▸ **Activity**:
Set down exactly the lines from the one containing "Ministers (1015, 56)" through the end of the records below, both included, and nothing else.

(Screenshot grounding data)
———

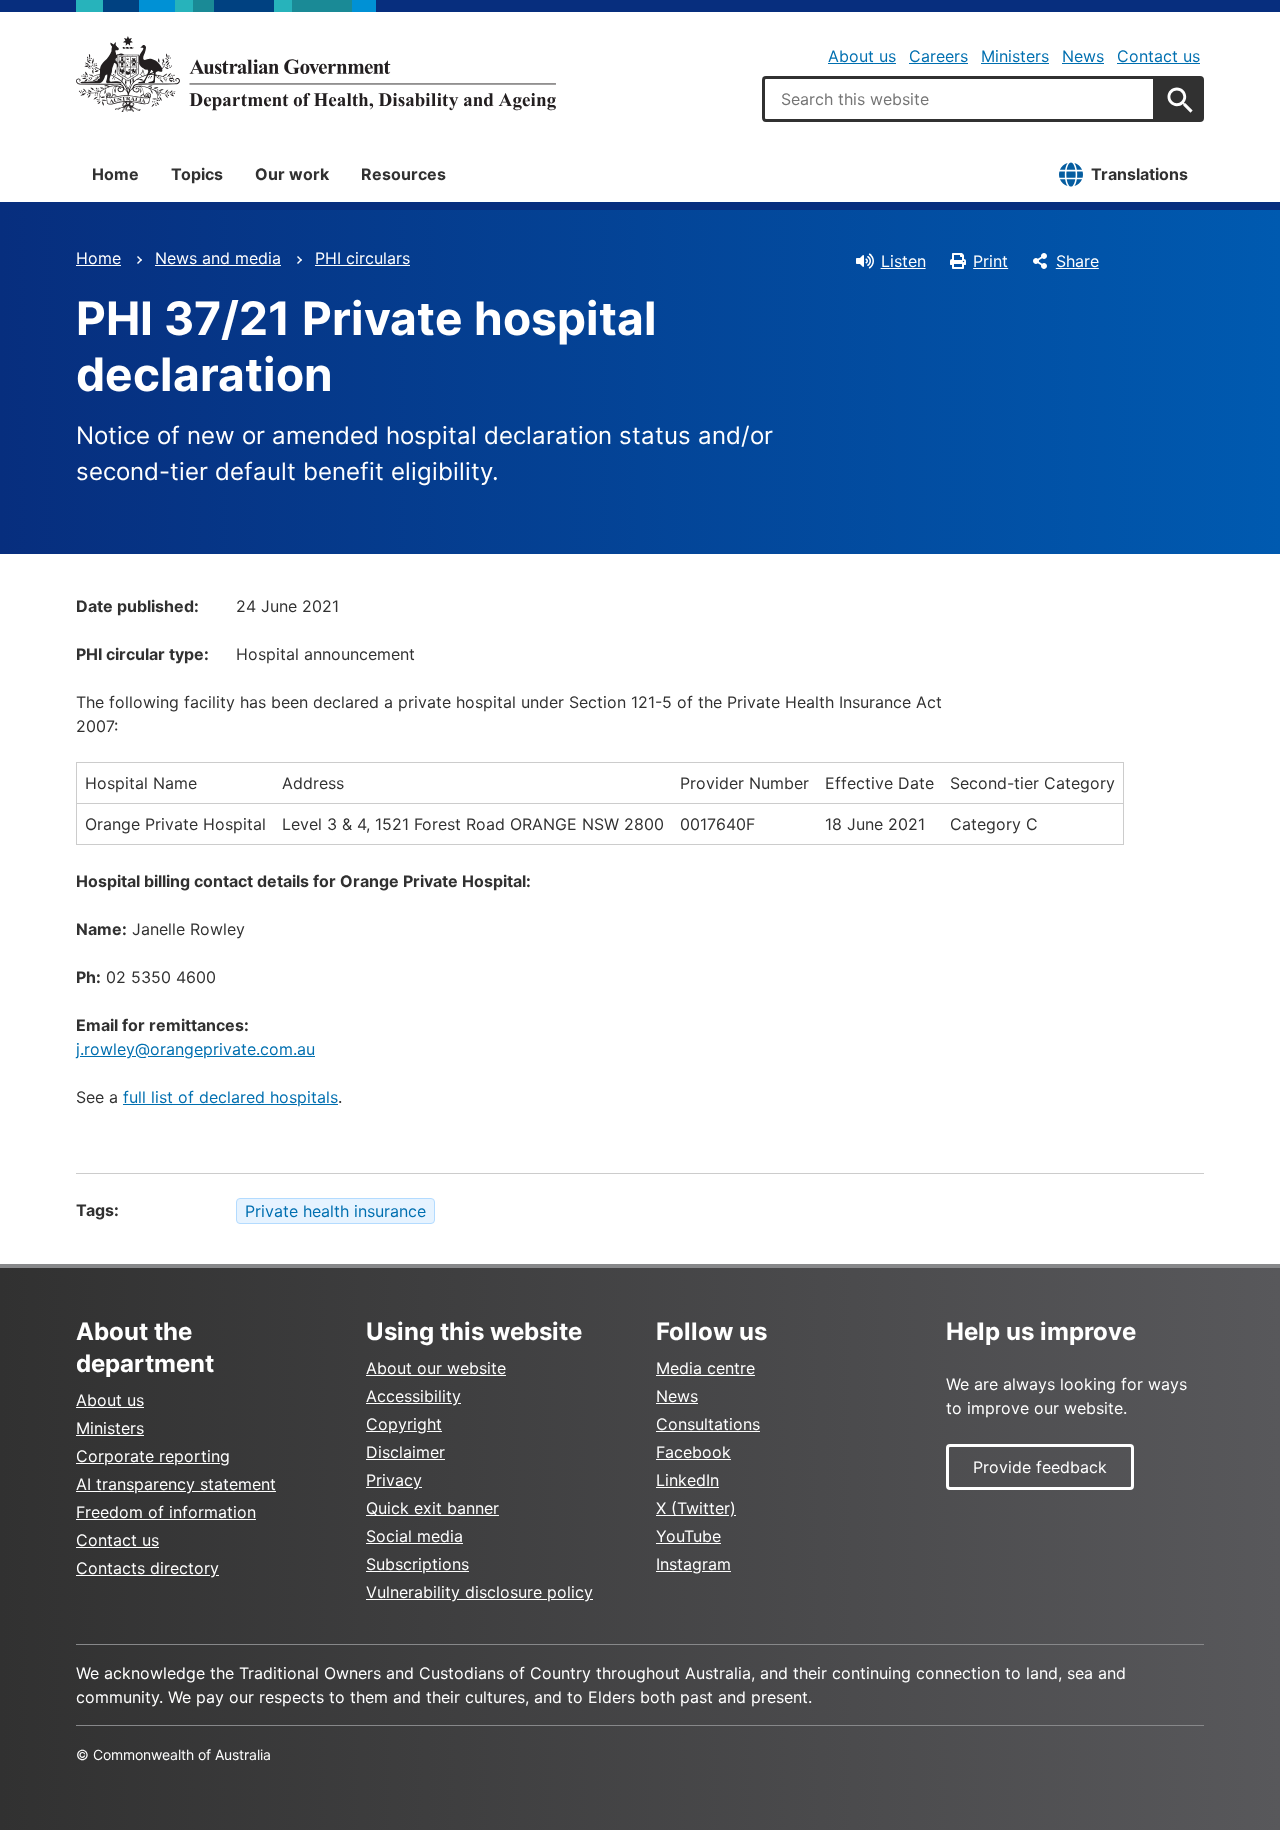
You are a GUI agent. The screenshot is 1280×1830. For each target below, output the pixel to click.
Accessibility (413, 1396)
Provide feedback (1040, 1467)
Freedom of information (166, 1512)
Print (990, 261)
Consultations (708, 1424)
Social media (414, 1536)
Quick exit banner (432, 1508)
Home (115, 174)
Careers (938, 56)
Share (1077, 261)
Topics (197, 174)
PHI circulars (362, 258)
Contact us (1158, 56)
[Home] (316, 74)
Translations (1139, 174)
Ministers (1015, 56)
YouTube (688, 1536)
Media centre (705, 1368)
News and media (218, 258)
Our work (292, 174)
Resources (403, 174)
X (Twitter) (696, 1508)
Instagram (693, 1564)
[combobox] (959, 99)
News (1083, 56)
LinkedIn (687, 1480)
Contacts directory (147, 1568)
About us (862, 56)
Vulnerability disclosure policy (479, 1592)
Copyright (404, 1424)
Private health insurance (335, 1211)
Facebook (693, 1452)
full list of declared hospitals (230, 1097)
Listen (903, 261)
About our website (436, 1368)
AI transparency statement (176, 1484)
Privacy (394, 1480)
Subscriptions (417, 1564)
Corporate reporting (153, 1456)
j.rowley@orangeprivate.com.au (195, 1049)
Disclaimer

———

▸ **Finished task**:
Ministers (1015, 56)
YouTube (688, 1536)
Media centre (705, 1368)
News and media (218, 258)
Our work (292, 174)
Resources (403, 174)
X (Twitter) (696, 1508)
Instagram (693, 1564)
[combobox] (959, 99)
News (1083, 56)
LinkedIn (687, 1480)
Contacts directory (147, 1568)
About us (862, 56)
Vulnerability disclosure policy (479, 1592)
Copyright (404, 1424)
Private health insurance (335, 1211)
Facebook (693, 1452)
full list of declared hospitals (230, 1097)
Listen (903, 261)
About our website (436, 1368)
AI transparency statement (176, 1484)
Privacy (394, 1480)
Subscriptions (417, 1564)
Corporate reporting (153, 1456)
j.rowley@orangeprivate.com.au (195, 1049)
Disclaimer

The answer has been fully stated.